It’s the writer’s curse: Parkinson’s Law.
The law states that work expands to fill the time available for its completion. If you have all the time in the world, the task becomes bloated, abstract, and paralyzingly heavy. We don’t write because we have time; we write because we have run out of it.
But what happens when the deadline is invisible? What do you do when you are your own boss, your own editor, and your own project manager? If you’re waiting for the “perfect moment” or the “clear schedule” to start your work, you are waiting for a ghost.
To produce, you must manufacture urgency. You have to trick your brain into believing the ship is sinking. Here is how to create an artificial “plan and not enough time” scenario to force your creativity into the light.

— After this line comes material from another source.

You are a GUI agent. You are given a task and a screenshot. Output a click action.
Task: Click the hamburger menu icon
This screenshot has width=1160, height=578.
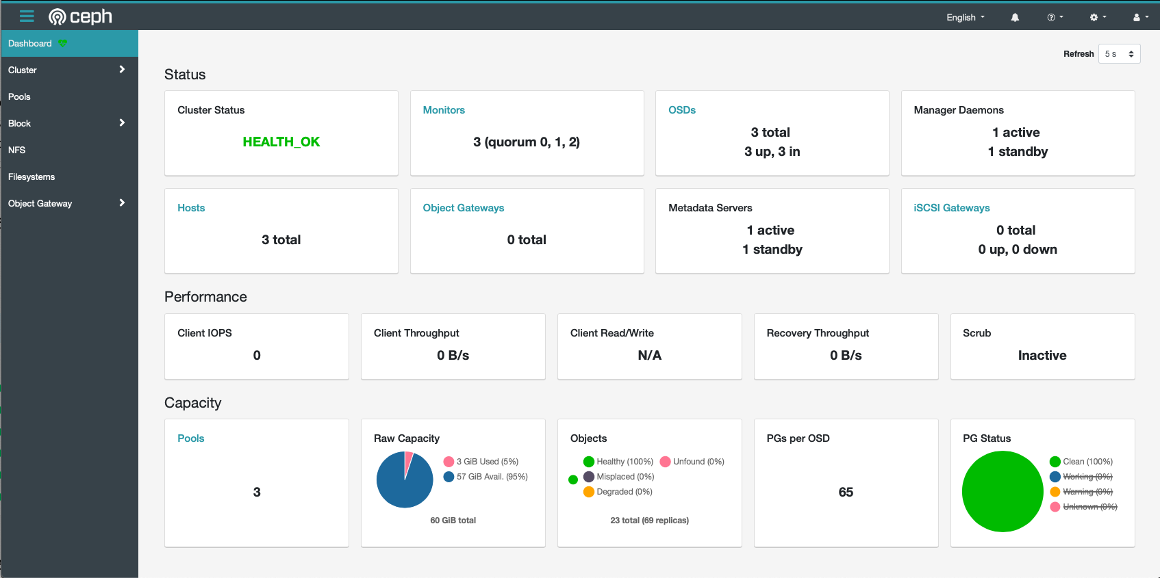click(x=27, y=16)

1. The “Public Humiliation” Pact
Nothing creates a sense of scarcity like the fear of looking incompetent. Put your money—or your pride—where your mouth is. Use a site like StickK or simply text a friend: “If I don’t send you 500 words by 5:00 PM today, I am Venmoing you $50.”
When the stakes move from “I’d like to do this” to “I am losing actual currency,” your brain stops dilly-dallying and starts typing.
2. The “Short Window” Sprint (The Pomodoro on Steroids)
We often procrastinate because the task feels infinite. To fix this, trap yourself in a corner. Tell yourself: I am going to work for exactly 45 minutes. When the timer hits zero, I am closing the laptop, regardless of whether I finished the sentence.
By creating an artificial endpoint, you turn writing into a sprint rather than a marathon. You no longer have the “luxury” of overthinking that paragraph structure because you only have six minutes left to get it down.
3. The “Accountability Partner” Ambush
Schedule a meeting or a check-in with someone before the work is actually ready. If you tell an editor or a writing buddy, “I’ll have the draft sent over by Thursday at lunch,” you have created an external deadline.
The pressure isn’t just about finishing; it’s about showing up. When you know someone is waiting for your email, the temptation to surf the internet loses its lustre.
4. The “Zero-Draft” Rule
Part of the reason we procrastinate is that we treat every writing session like a final draft. We edit as we go, which kills our momentum.
Instead, force an artificial “time crunch” by committing to a Zero Draft. Tell yourself you have to finish the entire piece in one sitting because “you’re leaving for the airport” (or whatever metaphor works for you). This forces you to ignore the inner critic and focus entirely on velocity. You can fix the typos later; you can’t fix a blank page.
The Bottom Line
Creativity thrives on constraints. When you have all the time in the world, you have no incentive to be decisive.
Stop waiting for the right moment. The right moment is a myth. The “perfect time” is an illusion that keeps you trapped in the cycle of research, surfing, and doodling. Stop playing the long game. Create a trap, set a timer, and make yourself run out of time.
You’ll find that when your back is against the wall, you don’t just write—you soar.